New Report Provides Education Leaders with School Interventions that Work

As state, district, and school leaders begin work under the Every Student Succeeds Act (ESSA) to identify and intervene in low-performing schools and among under-achieving groups of students, a new report by the Alliance for Excellent Education offers action steps and research-backed solutions to guide their work.

The report, School Interventions That Work: Targeted Support for Low-Performing Students, breaks out key steps in the identification and improvement process, focusing on (1) a diagnosis of school needs; (2) a plan to improve schools; and (3) evidenced-based interventions that work.

The diagnosis of school needs, known as a school needs assessment, contains four key elements:

  1. An organized display of data that combines students’ academic performance with school climate indicators
  2. An understanding of what’s going on inside the numbers—provided by additional descriptors such as diagnostic, formative, and interim assessment data
  3. A theory of action for data collection around what teachers are teaching and how effectively they are teaching it
  4. An analysis of adult actions and student results that represents the school’s best effort to link specific adult behaviors to specific problematic student academic outcomes

When a needs assessment is done effectively, school districts, with possible assistance from states, can match research-based interventions to a low-performing school’s most critical challenges.
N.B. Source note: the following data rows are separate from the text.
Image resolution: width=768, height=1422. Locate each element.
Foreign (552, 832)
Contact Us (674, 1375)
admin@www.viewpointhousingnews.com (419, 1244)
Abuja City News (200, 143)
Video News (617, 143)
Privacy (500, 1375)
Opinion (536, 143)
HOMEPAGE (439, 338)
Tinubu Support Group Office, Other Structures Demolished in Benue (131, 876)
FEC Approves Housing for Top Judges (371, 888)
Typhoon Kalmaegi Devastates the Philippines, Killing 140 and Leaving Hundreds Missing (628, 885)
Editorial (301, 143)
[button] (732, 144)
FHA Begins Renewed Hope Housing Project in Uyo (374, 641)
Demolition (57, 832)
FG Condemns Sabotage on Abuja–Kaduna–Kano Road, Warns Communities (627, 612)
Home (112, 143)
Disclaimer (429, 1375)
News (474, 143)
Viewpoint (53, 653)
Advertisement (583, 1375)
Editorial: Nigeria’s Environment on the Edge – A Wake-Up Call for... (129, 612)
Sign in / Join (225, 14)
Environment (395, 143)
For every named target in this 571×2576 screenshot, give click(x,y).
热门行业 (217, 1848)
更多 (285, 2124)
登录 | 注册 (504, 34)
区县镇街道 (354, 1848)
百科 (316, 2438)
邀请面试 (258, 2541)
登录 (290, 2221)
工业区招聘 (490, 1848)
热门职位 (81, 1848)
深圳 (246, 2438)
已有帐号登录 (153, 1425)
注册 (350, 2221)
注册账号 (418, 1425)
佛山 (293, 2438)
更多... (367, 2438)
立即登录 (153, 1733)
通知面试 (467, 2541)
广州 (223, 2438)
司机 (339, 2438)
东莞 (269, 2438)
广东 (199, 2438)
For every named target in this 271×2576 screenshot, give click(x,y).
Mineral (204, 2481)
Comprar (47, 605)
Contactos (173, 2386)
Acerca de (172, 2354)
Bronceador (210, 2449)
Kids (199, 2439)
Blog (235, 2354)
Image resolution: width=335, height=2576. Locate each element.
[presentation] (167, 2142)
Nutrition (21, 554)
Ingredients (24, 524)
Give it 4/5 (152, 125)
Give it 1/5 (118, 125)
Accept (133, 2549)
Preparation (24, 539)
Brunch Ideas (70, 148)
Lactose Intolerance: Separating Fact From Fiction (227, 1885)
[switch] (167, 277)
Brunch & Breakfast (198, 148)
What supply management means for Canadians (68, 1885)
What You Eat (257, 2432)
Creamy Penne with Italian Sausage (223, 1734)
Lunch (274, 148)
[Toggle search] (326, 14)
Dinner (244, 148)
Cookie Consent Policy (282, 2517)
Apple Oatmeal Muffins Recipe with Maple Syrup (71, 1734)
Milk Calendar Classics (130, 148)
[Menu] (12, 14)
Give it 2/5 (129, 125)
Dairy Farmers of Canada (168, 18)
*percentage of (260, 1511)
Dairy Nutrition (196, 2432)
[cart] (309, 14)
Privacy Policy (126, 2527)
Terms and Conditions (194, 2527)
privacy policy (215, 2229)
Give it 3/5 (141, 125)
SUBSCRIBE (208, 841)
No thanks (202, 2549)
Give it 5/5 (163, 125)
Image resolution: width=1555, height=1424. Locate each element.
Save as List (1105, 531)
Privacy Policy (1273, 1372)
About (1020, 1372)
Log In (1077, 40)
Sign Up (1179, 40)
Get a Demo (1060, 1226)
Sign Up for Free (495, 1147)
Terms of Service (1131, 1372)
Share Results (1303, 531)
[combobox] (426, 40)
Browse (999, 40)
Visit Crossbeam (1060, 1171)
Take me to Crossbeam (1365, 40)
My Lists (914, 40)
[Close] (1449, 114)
Action steps for districts to take include reviewing literature to find relevant, research-based strategies to address the weaknesses that showed up in the data and examining how similar states or districts implemented solutions to tackle similar challenges.

The report also offers resources for evidence-based solutions such as the Best Evidence Encyclopedia’s “Evidence for ESSA” tool and the U.S. Department of Education’s What Works Clearinghouse. It lists a series of studies showing robust, multi-year demonstrations of successful interventions for English language learners and students with disabilities.

In the interest of acting quickly, education leaders may be tempted to adopt a school improvement plan (SIP) without undertaking needs assessments, but the report advises against it.

“Without an exacting, detailed self-assessment, a check by an external visiting team, and the careful matching of strongly researched interventions to the specific identified needs of schools, SIPs will capture best intentions but will fail to improve student learning,” the report warns.